İnanç değil, istismar: Cumhuriyetin Sınavı (DEAŞ GERÇEĞİ)
Abdullah Yeniekinci
4 saat önce
Bu ülkede artık kelimeleri eğip bükmenin, “ama”larla konuşmanın, susarak geçiştirmenin zamanı çoktan geçti. Mesele inanç değildir. Mesele din de değildir. Mesele, dini bir maske gibi kullanarak devleti, toplumu ve Cumhuriyet’i içeriden kemiren yapılardır.
Tarikatlar, cemaatler ve siyasal İslamcı örgütlenmeler, yıllardır aynı işlevi görüyor: İnsan devşiriyor, aklı teslim alıyor, itaat kültürü üretiyor ve zamanı geldiğinde bu toplumu hedef alan şiddetin insan kaynağını oluşturuyor. Bugün DEAŞ’tır, yarın başka bir isim. İsimler değişir, zihniyet değişmez.
Mustafa Kemal Atatürk’ün tekke ve zaviyeleri kapatırken hedef aldığı şey “din” değildi. Tam tersine, dini istismar eden, hurafeyle, biatla ve kör bağlılıkla toplumu çürüten yapılardı. Cumhuriyet, inanca düşman olduğu için değil; inancı sömürenlere teslim olmayacağı için bu adımı attı. Bugün hâlâ bunu anlamayanlar ya cahildir ya da bilinçli olarak yalan söylüyordur.
Yalova’da yaşanan DEAŞ bağlantılı saldırı bir “istisna” değil, yıllardır görmezden gelinen gerçeğin son halkasıdır.

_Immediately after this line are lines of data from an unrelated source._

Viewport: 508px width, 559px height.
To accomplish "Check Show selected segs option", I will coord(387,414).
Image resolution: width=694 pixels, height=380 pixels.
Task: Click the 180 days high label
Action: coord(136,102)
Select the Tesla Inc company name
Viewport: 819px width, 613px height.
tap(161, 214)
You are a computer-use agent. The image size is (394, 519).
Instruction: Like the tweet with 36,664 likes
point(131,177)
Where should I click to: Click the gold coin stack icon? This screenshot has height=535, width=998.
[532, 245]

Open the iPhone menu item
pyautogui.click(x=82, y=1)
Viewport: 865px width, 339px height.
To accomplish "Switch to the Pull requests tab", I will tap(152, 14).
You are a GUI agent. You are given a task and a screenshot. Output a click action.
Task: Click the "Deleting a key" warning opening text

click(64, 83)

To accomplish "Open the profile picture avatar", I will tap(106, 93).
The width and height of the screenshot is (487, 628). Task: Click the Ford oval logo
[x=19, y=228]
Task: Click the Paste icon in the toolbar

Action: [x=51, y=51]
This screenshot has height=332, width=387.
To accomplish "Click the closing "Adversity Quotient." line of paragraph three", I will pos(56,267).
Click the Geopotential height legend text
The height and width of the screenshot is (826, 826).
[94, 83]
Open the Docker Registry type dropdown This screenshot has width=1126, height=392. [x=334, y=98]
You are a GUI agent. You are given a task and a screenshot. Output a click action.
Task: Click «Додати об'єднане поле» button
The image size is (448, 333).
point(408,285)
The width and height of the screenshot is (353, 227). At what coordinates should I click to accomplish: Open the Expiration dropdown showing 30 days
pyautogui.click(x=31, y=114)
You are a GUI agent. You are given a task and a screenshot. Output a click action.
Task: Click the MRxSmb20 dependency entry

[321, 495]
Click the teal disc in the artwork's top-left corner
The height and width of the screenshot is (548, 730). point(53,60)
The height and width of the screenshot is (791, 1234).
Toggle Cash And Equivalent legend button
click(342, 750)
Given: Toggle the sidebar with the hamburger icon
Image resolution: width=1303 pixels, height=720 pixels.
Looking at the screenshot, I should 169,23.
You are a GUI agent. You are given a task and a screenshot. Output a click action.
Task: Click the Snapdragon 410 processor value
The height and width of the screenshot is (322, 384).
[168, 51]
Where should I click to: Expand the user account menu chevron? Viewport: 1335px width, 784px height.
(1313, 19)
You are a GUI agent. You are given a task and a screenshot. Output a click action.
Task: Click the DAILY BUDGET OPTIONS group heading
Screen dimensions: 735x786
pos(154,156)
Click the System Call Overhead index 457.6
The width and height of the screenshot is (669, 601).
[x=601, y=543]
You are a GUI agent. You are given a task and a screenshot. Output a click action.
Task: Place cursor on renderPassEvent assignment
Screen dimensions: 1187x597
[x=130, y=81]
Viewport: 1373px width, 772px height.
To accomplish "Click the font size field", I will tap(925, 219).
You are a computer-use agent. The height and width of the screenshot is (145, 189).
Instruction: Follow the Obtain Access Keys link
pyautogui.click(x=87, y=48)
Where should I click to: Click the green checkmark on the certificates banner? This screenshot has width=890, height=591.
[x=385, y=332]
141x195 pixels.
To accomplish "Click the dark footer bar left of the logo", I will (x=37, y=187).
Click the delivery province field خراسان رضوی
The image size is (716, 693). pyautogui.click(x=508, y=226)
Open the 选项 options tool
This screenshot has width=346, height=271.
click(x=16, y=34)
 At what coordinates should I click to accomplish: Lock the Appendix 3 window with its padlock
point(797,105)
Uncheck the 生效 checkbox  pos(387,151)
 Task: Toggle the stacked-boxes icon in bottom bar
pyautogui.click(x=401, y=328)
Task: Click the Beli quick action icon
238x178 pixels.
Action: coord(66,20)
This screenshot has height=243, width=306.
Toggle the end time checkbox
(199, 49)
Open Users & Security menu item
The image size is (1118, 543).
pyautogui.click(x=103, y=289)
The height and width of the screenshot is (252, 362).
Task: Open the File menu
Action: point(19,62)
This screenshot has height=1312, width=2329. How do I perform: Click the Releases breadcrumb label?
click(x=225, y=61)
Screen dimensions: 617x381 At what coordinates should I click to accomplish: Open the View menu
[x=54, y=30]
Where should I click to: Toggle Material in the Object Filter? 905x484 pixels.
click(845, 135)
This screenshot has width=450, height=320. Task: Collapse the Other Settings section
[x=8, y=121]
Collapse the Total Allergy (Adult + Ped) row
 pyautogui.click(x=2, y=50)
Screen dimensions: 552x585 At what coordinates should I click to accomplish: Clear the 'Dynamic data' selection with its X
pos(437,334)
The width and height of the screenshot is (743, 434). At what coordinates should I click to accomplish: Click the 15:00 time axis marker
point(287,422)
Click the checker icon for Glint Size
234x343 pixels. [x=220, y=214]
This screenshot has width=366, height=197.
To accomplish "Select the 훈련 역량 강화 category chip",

Üç polisimiz şehit oldu. Bu kan, “aman şimdi din karşıtı derler” korkusuyla susanların da elindedir. Çünkü susmak, bu düzenin en sadık ortağıdır.
HÜDA-PAR ve benzeri yapılar, Cumhuriyet’le sorunu olan, laiklikten nefret eden, hukuku değil ideolojiyi esas alan siyasi oluşumlardır. Bunların “siyaset” adı altında meşrulaştırılması, Anayasa’ya karşı işlenen açık bir suçtur. Cumhuriyet düşmanlığı bir fikir özgürlüğü değildir. Hiçbir demokratik rejim, kendisini ortadan kaldırmak isteyen yapılara hoşgörü göstermez.
Buradan muhalefete açıkça sesleniyorum: Cesur olun. Üç beş oy kaybeder miyiz korkusuyla susmayın. “Toplumdan dine saldırıyorlar tepkisi gelir” diye geri adım atmayın. Bu ülkede saldırılan din değil, istismardır. Din tüccarlığıdır. Kanla beslenen siyasal örgütlenmelerdir.
Allah’la, kitapla, peygamberle bu yapıların uzaktan yakından ilgisi yoktur. Bunlar, dini bir zırh gibi kullanıp Cumhuriyet’e ateş eden yapılardır. Ve her ateşin sonunda bir cenaze vardır.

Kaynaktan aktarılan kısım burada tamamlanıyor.